- **Trecho da página**:
A comoção em torno da morte do fotógrafo brasileiro Sebastião Salgado tem sido imensa, até desmesurada em alguns veículos de comunicação (com repórteres de TV emocionados reportando em espasmos vocais o heroísmo do personagem que nunca conheceram de verdade). Mas, de forma geral, é uma comoção plenamente justificada – e parece conter um terrificante componente adicional. É que, nos dias atuais, quando morre um Sebastião Salgado, é forçoso reconhecer que o nosso pranto parece que é um pouco o pranto que derramamos por nós mesmos, pela consciência progressiva de que sua desaparição encerra um período luminoso do humanismo; o sumiço de tal capacidade de excelência é também um prenúncio de nossa iminente extinção.

- **Requisitos do exercício**:
Dê prosseguimento ao texto sobre a morte de Sebastião Salgado, começando logo após a última frase.

[Registros brutos]
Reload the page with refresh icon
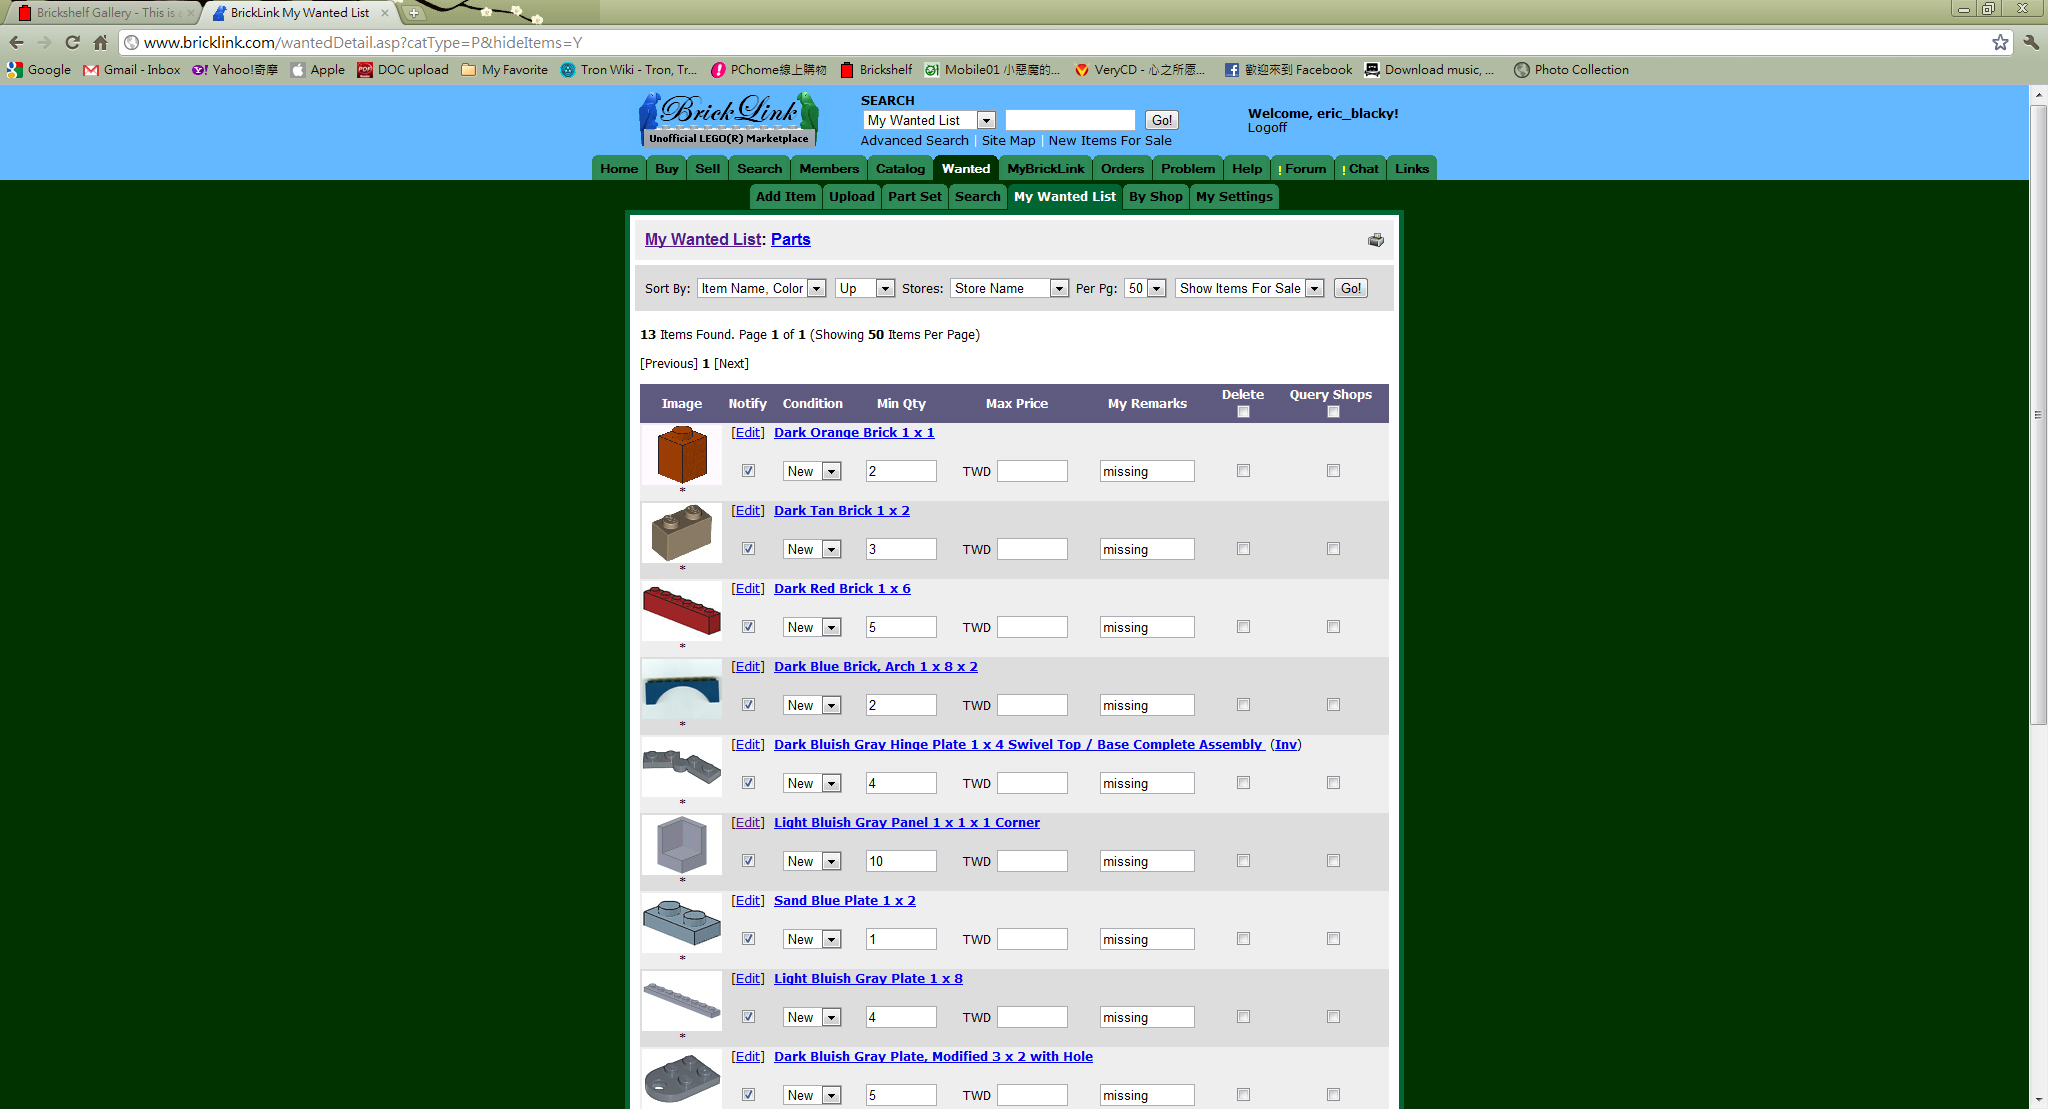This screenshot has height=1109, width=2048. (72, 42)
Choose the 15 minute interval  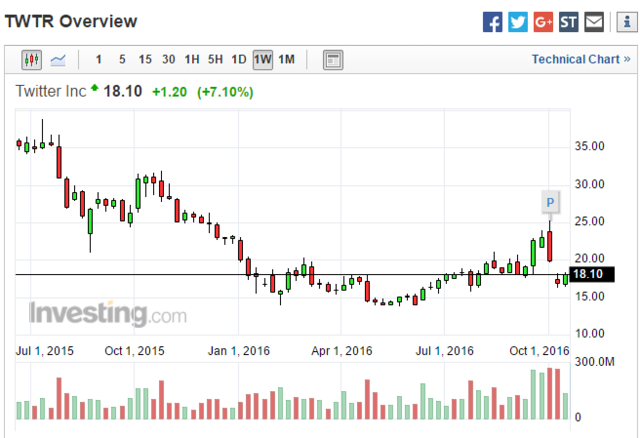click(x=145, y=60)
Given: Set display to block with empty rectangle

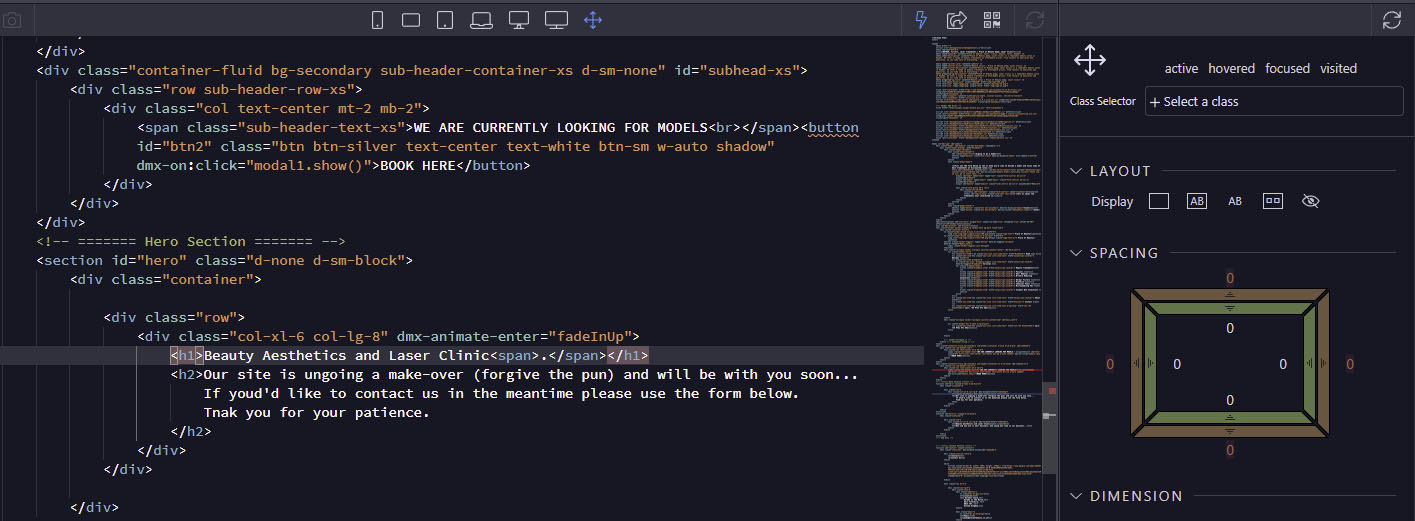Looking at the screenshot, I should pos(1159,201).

- **Resposta à tarefa**:
Sebastião Salgado fotografou um País em gestação, as atribulações humanas decorrentes dessa corrida desenfreada e sem projeto rumo ao futuro: a estupefação das crianças nascidas no abandono, o balé dos corpos humanos em busca da fortuna na lama, as foices da resistência sem terra, a integralidade indígena em meio ao esfarelar do território. E ele fez isso apenas com uma câmera, o arquétipo perfeito do artista presumivelmente sozinho e resoluto (“uma câmera na mão e uma ideia na cabeça”), cujas visão e tenacidade seriam capazes de mudar o mundo. Essa disposição do artista como artífice de uma consciência revolucionária (capaz de produzir impacto social com sua arte) tem jeito de caminhar celeremente para a obsolescência.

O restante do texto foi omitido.